Nah, yang sering bikin kacau biasanya dua faktor berikut:
- Psikolog menyusun daftar bakat berdasarkan asumsi, tanpa betul-betul mengerti tentang jabatannya. Contohnya: psikolog ditugasi mengisi jabatan ‘Staff Public Relations’, maka yang terlintas di benaknya adalah orang yang ramah tamah, senang ketemu orang, talkative, dsb. Padahal pekerjaan yang diisi memang bener Staff Public Relations, tapi di bagian Media Monitoring yang tugasnya setiap hari ngumpulin kliping koran, membuat naskah press release, dan melakukan analisa data – alias nyaris nggak pernah ketemu orang!
- User / klien memberikan gambaran yang salah tentang jabatan yang akan diisi. Hal kaya gini pernah gue alami sendiri waktu masih di HRD, yaitu user minta dicariin “Sales Support Staff” yang daya analisanya tinggi. Setelah gue selidiki lebih lanjut, ternyata di rincian pekerjaan sales support staff sama sekali nggak ada pekerjaan yang sifatnya analisa – orang kerjanya cuma input data penjualan ke dalam excel. Cuma si bossnya aja yang ingin nampak ‘rada keren’ dengan punya staff yang punya ‘daya analisa tinggi’.
Alat tesnya udah basi
Ini problem klasik dalam dunia per-psikotes-an, yaitu alat tes yang dipake adalah alat buatan jaman jebot yang kunci jawabannya udah bocor sehingga gak valid lagi. Problemnya, untuk memperbarui alat tes butuh biaya yang nggak sedikit, sehingga biro-biro psikotes kecil biasanya terpaksa nekad pake alat test yang tukang bajaj lewat pun apal kuncil jawabannya. Kalo alat tesnya udah nggak valid, ya tentu aja hasil tesnya nggak menggambarkan kondisi sebenarnya dari si calon pegawai.
Skalanya nggak akurat
Skala yang udah gue jelasin di bagian awal idealnya diperbarui secara berkala, karena tingkat kemampuan masyarakat biasanya makin meningkat dari waktu ke waktu. Contohnya, di tahun 1970 diciptakan alat test ‘X’ yang memiliki 10 soal. Alat tes ‘X’ ini diujicobakan ke 1000 responden, dan hasilnya dibuat skala. Berdasarkan uji coba tersebut, diketahui rata-rata responden mampu menjawab 4 soal secara benar. Berdasarkan skala ini, bila seseorang mampu menjawab 6 soal secara benar, boleh dibilang kemampuannya di atas rata-rata masyarakat.

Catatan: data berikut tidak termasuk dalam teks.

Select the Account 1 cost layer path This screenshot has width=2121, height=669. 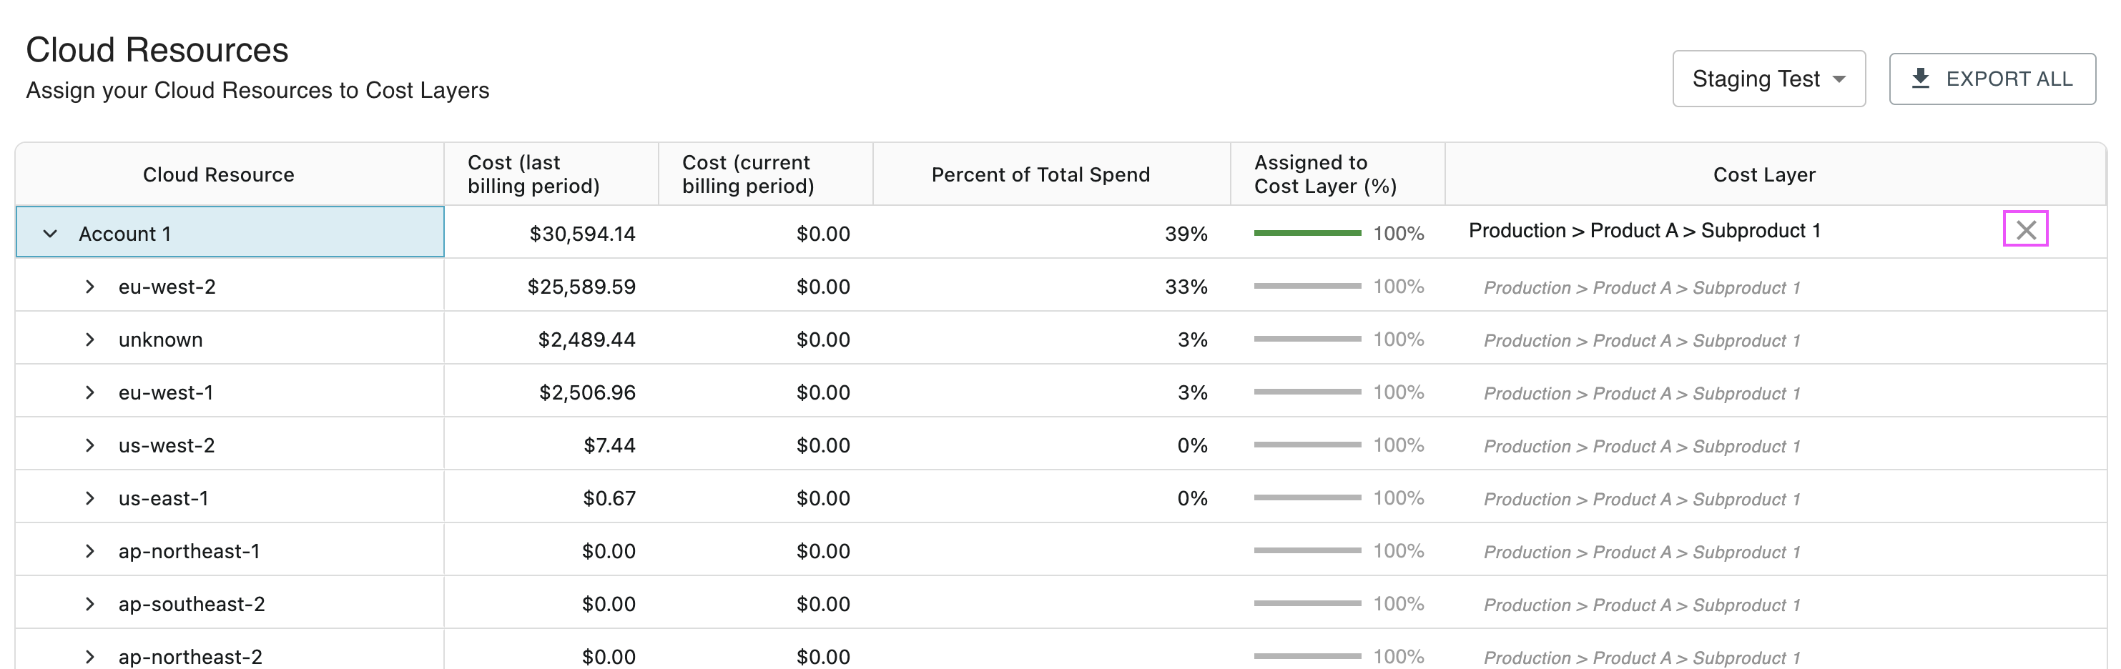[1643, 231]
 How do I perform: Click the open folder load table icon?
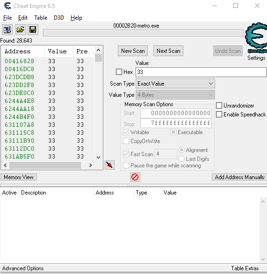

Idealnya, skala test X terus diperbarui dengan diujicobakan ulang ke responden karena bisa aja terjadi, di tahun 1970 rata-rata masyarakat hanya mampu menjawab 4 soal benar, tapi di tahun 2008 rata-rata masyarakat mampu menjawab 6 soal benar.
Artinya, kalo seorang calon pegawai dites di tahun 2008 dan berhasil menjawab 6 soal benar, tapi skala yang dipake adalah skala tahun 1970, maka dia dinyatakan punya kemampuan di atas rata-rata masyarakat – yang mana adalah tidak benar – karena rata-rata masyarakat di tahun 2008 mampu menjawab 6 soal benar!
Secara pribadi, gue sendiri nggak terlalu suka make psikotes. Menurut gue psikotes hanya cocok diterapkan ke calon pegawai fresh graduate, yang belum punya pengalaman kerja. Kalo yang udah banyak pengalaman kerjanya, ngapain capek-capek ngukur bakat, ukur aja kemampuan nyatanya lewat catatan prestasi kerjanya di tempat kerjanya yang terdahulu… ya kan?